RILEY HAS FOUND himself on a dugout’s top step for every one of Acuña’s plate appearances this season.
“Just waiting for something to happen,” Riley said. “It’s pretty special.”
Acuña hasn’t disappointed. Through the season’s first eight weeks, he ranks within the top 3% in exit velocity and hard-hit rate, within the top 17% in sprint speed and within the top 1% — better yet, second among 187 qualified players — in arm strength. Defensive metrics, prone to faultiness in small sample sizes, still grade him as a below-average right fielder. But Acuña has already accumulated six outfield assists and turned in a handful of sensational plays, including two leaping catches up against the outfield fence of his home ballpark.
Meanwhile, his already prodigious home runs have been legendary.
“It looks effortless,” Braves second baseman Ozzie Albies said. “He just hits the ball and the ball keeps going.”
Acuña unleashed a 461-foot home run to straightaway center field May 3 and followed with a 470-foot moonshot to left May 10. Five days later, he swung at a curveball only 1.3 feet off the ground and lined it 454 feet to left-center. Acuña has already totaled a major league-leading nine home runs that have traveled at least 420 feet, three more than the second-place Aaron Judge, who outweighs him by 80 pounds. In May alone, he has hit four home runs at least 450 feet. Every other player in the sport has combined for 18 of those this month.
“He’s on his legs now, and you’re seeing what he can do,” Snitker said. “And he’s maturing. He’s growing up — physically, mentally, the whole thing. The kid’s starting to come into his own.

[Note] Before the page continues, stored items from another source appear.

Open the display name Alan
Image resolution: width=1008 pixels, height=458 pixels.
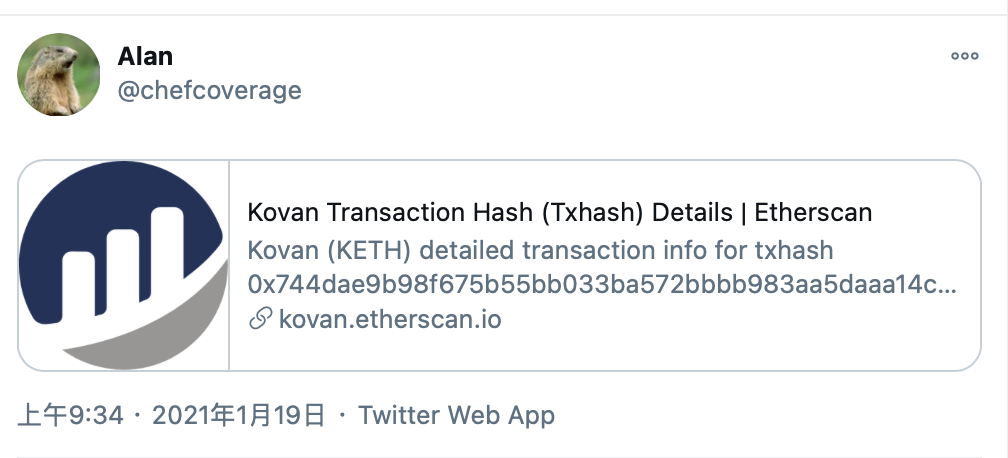145,56
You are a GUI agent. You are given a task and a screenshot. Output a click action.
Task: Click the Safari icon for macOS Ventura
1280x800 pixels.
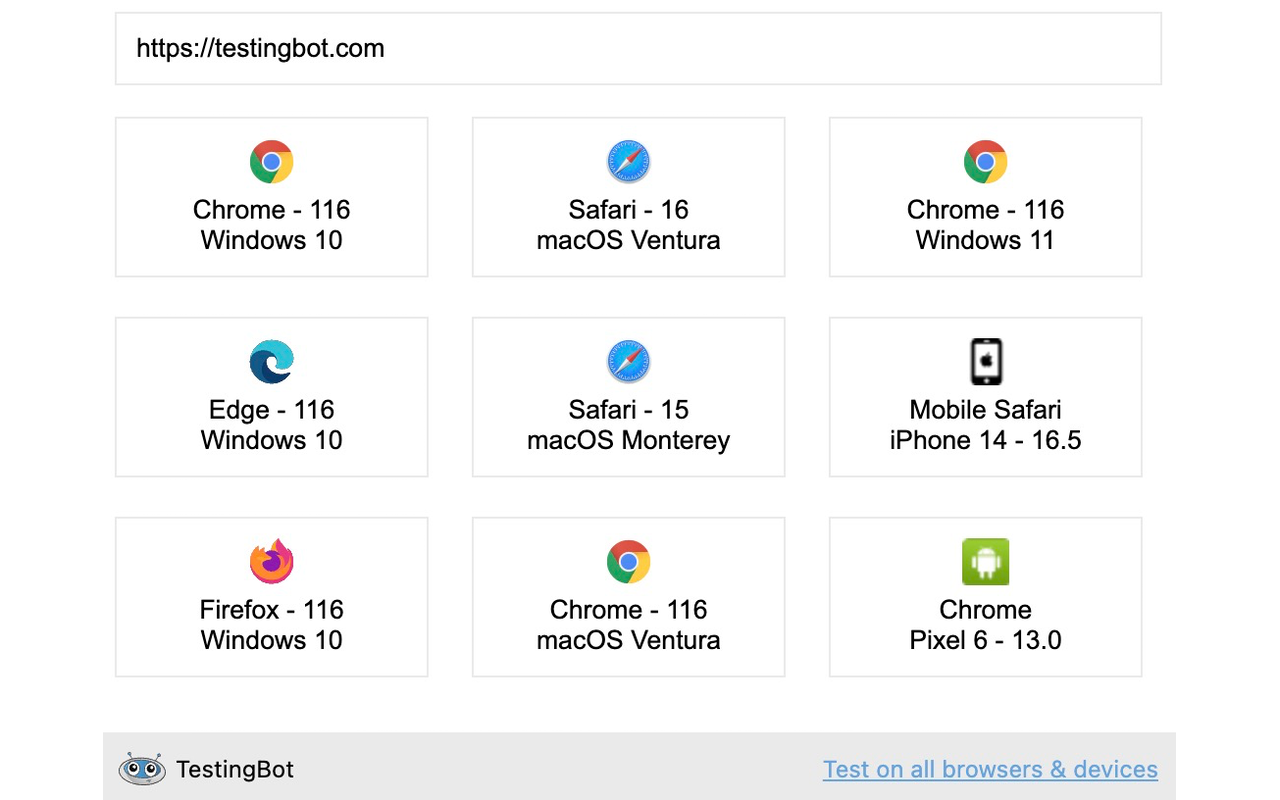628,161
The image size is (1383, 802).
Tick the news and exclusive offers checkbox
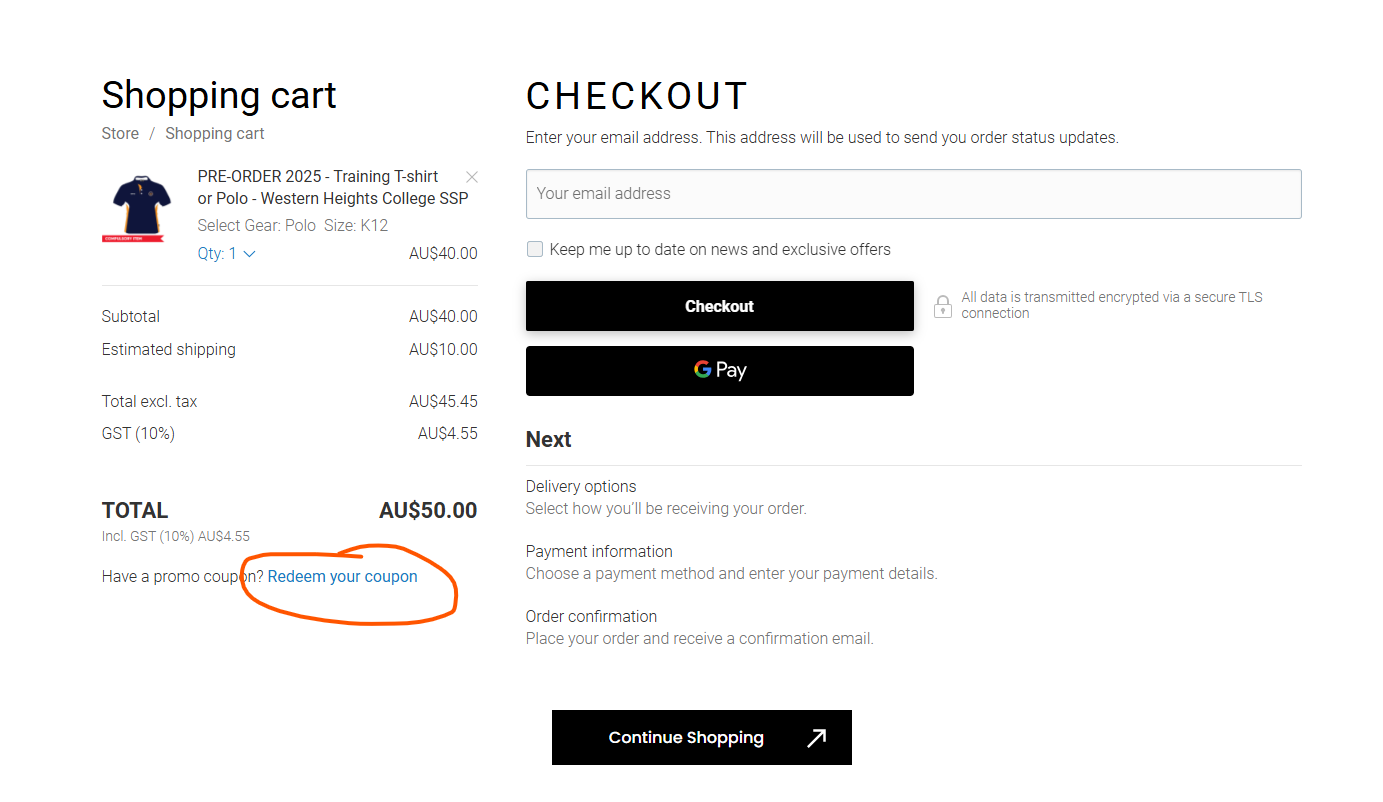535,249
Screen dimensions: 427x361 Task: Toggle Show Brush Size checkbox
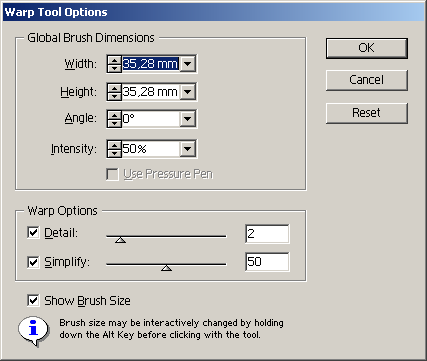point(33,301)
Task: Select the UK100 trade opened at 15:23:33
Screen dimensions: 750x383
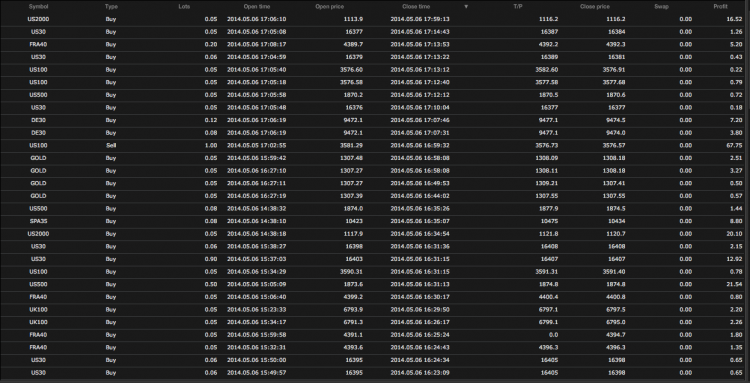Action: [x=375, y=309]
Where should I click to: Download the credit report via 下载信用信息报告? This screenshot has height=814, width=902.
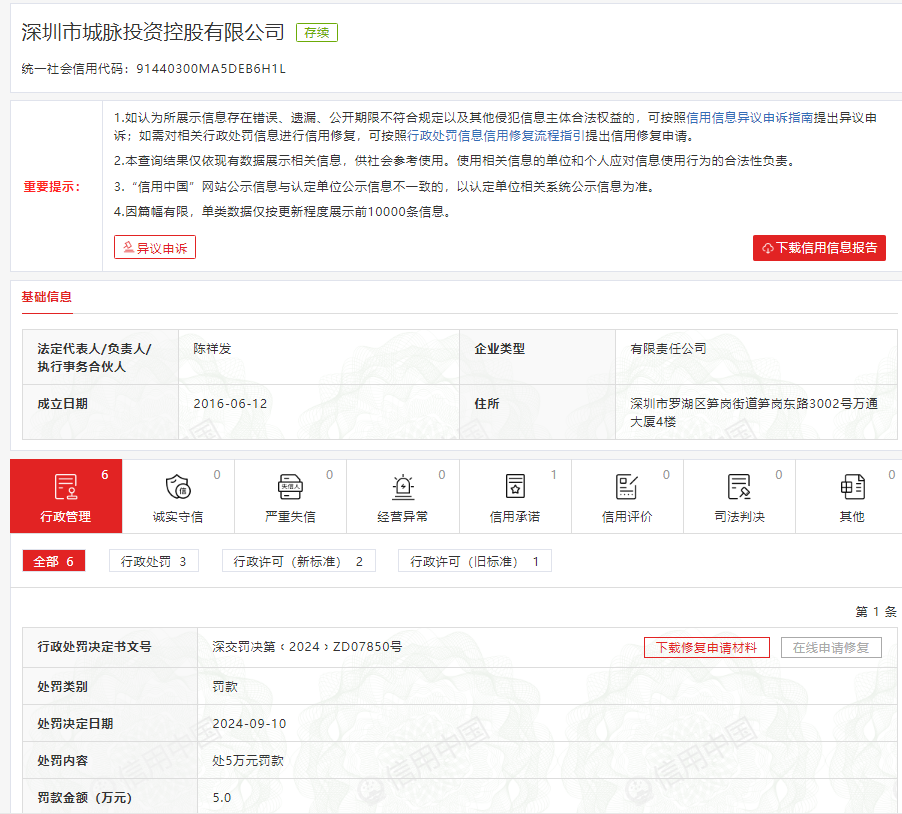[x=819, y=248]
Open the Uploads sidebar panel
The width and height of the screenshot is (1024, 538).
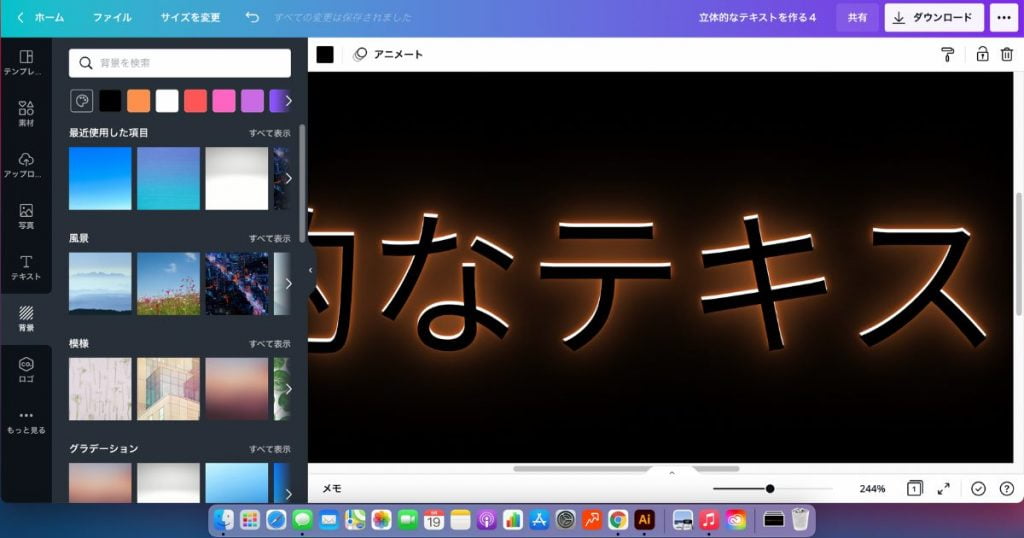(26, 165)

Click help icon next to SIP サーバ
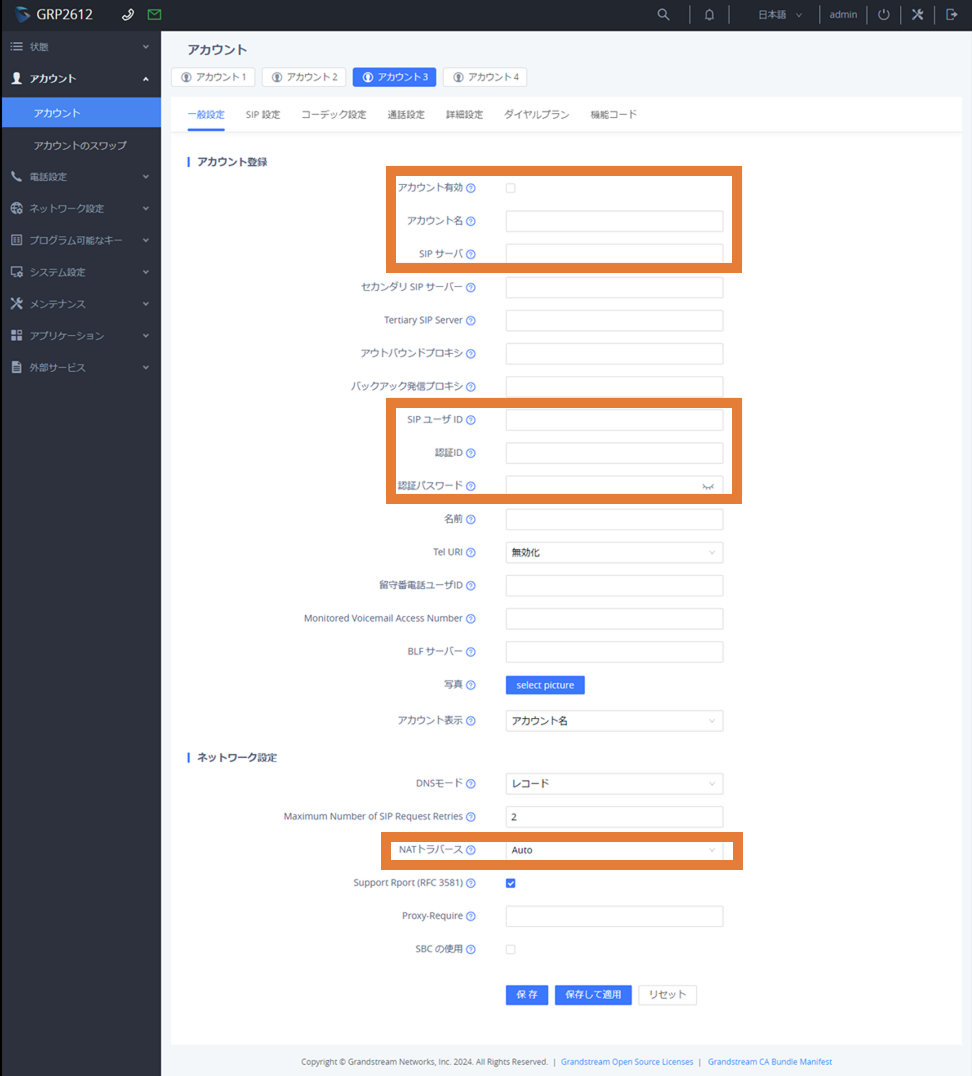click(471, 254)
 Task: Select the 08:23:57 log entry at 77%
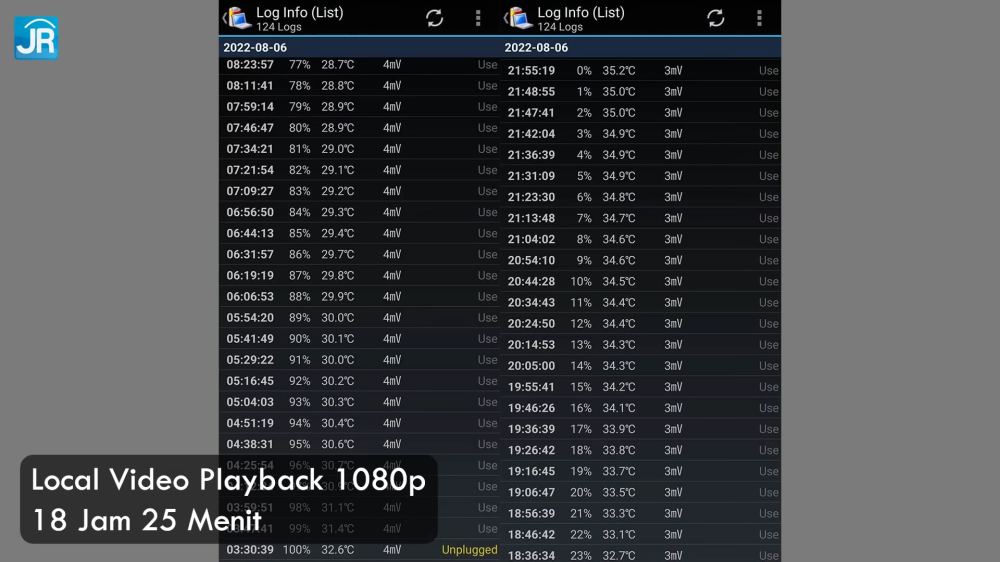(x=359, y=65)
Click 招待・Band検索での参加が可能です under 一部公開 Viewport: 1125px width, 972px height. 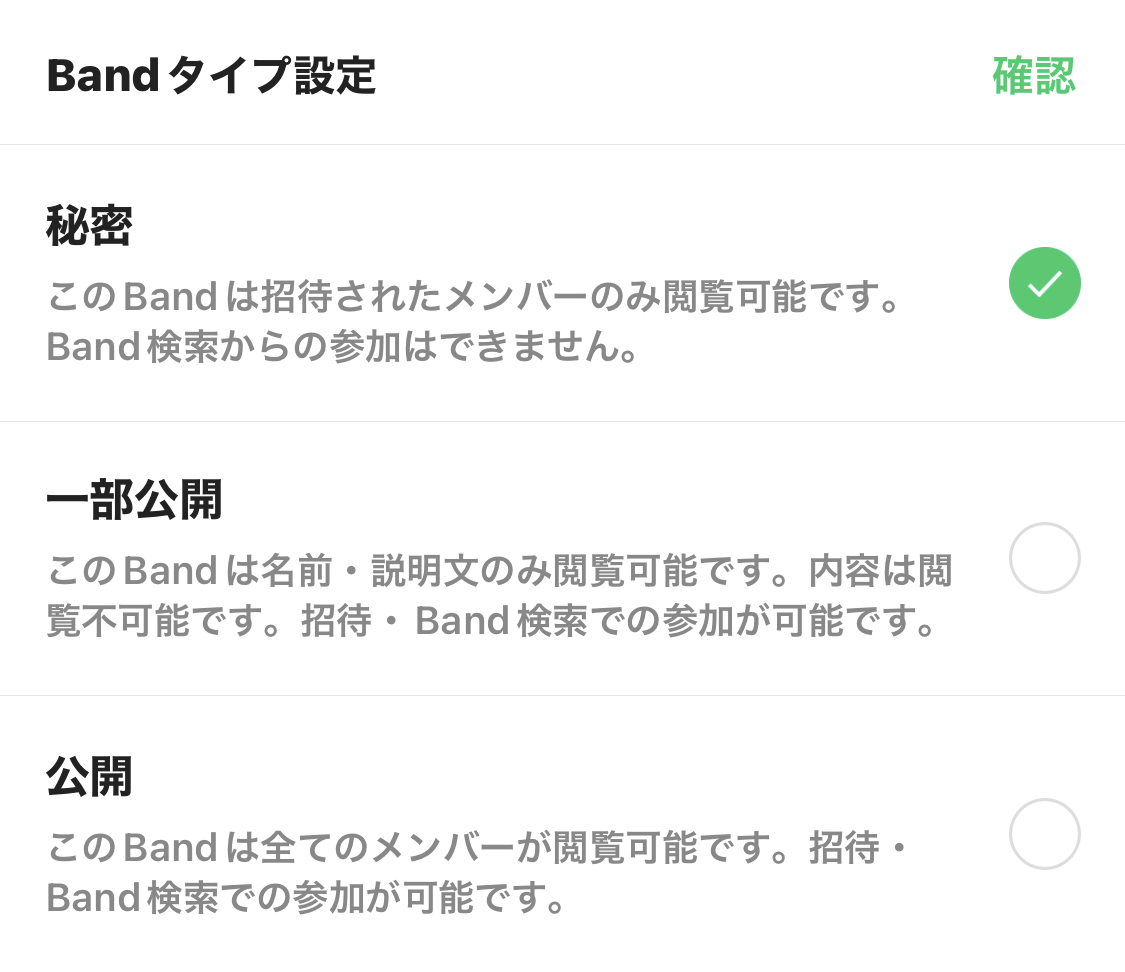tap(618, 621)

It’s kinda scary what he’s capable of, honestly.”
Acuña has acted as a crucial tone-setter for a Braves team that is already 12 games above .500 and 5½ games up on first place, slashing .500/.540/.804 while leading off games. He’s only three points shy of a 1.000 OPS, a mark reached by only six leadoff hitters since 1900, and is on pace to finish as the third player in major league history to combine 30-plus home runs with 50-plus stolen bases, not to mention the first to 30 and 60.
He’s all the way back, but he’s also better than ever.
Those who know him well are bullish.
“Acuña wants to be the best,” Young said. “And if Acuña wants to be the best, his best is the MVP, in my mind. He’s gonna be the MVP this year. It’s a prediction. I’m confident in that prediction.”